Garvey v. SM Energy Company
Filing
38
ORDER denying 36 Unopposed Motion for Order to Approve Settlement. By Judge Charlotte N. Sweeney on 11/22/2024.(cnsja, )
IN THE UNITED STATES DISTRICT COURT
FOR THE DISTRICT OF COLORADO
Judge Charlotte N. Sweeney
Civil Action No. 1:23-cv-02508-CNS-TPO
PAUL GARVEY, individually and for others similarly situated,
Plaintiff,
v.
SM ENERGY COMPANY,
Defendant.
ORDER
Plaintiff Paul Garvey initiated this collective action lawsuit to recover unpaid
overtime wages and other damages from SM Energy Company under the Fair Labor
Standards Act (FLSA). ECF No. 1. Following settlement discussions and mediation,
Plaintiff, “on behalf of himself and on behalf of all other Opt-in Plaintiffs [] and Potential
Class Members,” submitted to the Court an Unopposed Motion to Approve Settlement.

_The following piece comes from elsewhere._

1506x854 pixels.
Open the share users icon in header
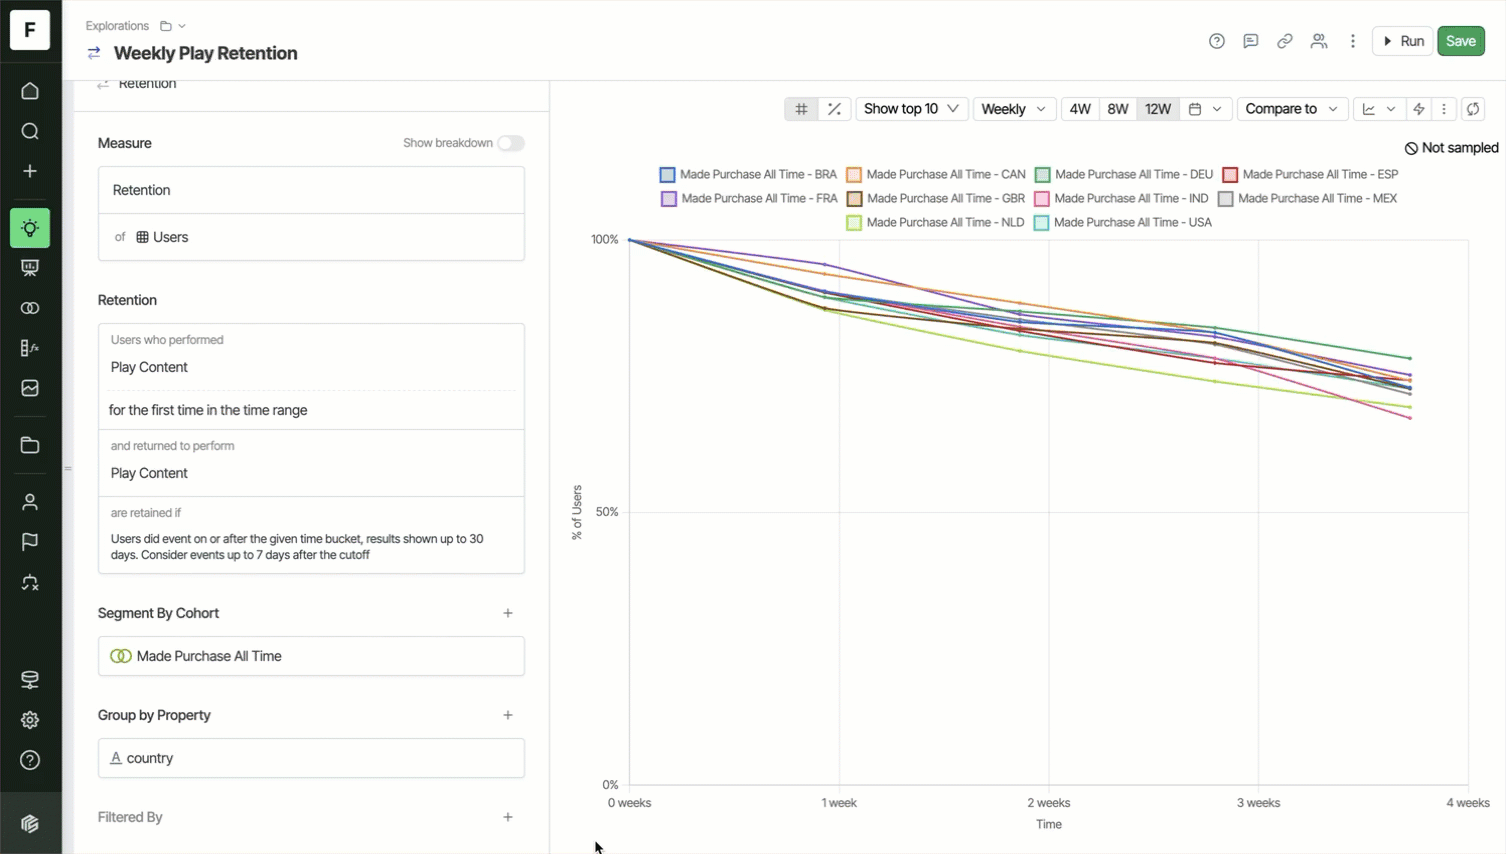coord(1319,41)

ECF No. 36. Because, among several other deficiencies, Plaintiff provides no indication
that he provided opt-in plaintiffs with notice of the settlement and an opportunity to object,
the Court denies the present motion.
I. BACKGROUND
Plaintiff alleged that SM Energy uniformly misclassified him and other similarly
situated employees, which he defines as Day Rate Workers, as independent contractors
and paid them a flat amount for each day worked, regardless of the total number of hours
they worked in a workweek. ECF No. 21 at 2. He argues that SM Energy’s uniform “day
1
rate” pay scheme violates the FLSA by depriving the Day Rate Workers of overtime
wages at 1.5 times their regular rates for all hours worked over 40 hours. Id. SM Energy
denies that Plaintiff and other Day Rate Workers were employees of SM Energy entitled
to overtime pay. Id. at 3.
In his motion to approve the parties’ confidential settlement agreement, Plaintiff
states that the parties reached a settlement following “protracted litigation.” ECF No. 36
at 1. Although Plaintiff filed his collective action lawsuit on September 26, 2023, the public
docket does not indicate protracted litigation. For example, the parties agreed that the
deadline for filing a motion for certification shall be April 30, 2024. ECF No. 21 at 7. On
that day, Plaintiff sought a 14-day extension to move for conditional certification following
turnover of lead counsel. ECF No. 28. Plaintiff, however, chose not to move for conditional
certification. Another example is that Plaintiff has only identified two other Day Rate
Workers that consent to making a claim against SM Energy in the 14 months since filing
his lawsuit against SM Energy. See ECF Nos. 23-1 and 26-1. Beyond these two
examples, the draft settlement agreement, and a single-day mediation, there is no
evidence on the docket to indicate protracted litigation. 1
II. ANALYSIS
Plaintiff filed his FLSA claim under 29 U.S.C. § 216(b). When employees file suit
against their employer to recover back wages under the FLSA, “any proposed settlement
between the parties must be presented to the court for a determination of whether the
1 In the Motion to Approve Settlement, Plaintiff’s counsel represents that they “engaged in written discovery,
interviewed clients, engaged in discovery disputes, drafted a motion for Court-Authorized Notice (although
it was not filed), reviewed and analyzed invoices and back wages, prepared for mediation, and received
and made numerous communications.” ECF No. 36 at 9. The parties apparently have not deposed any
witnesses. See id. at 3.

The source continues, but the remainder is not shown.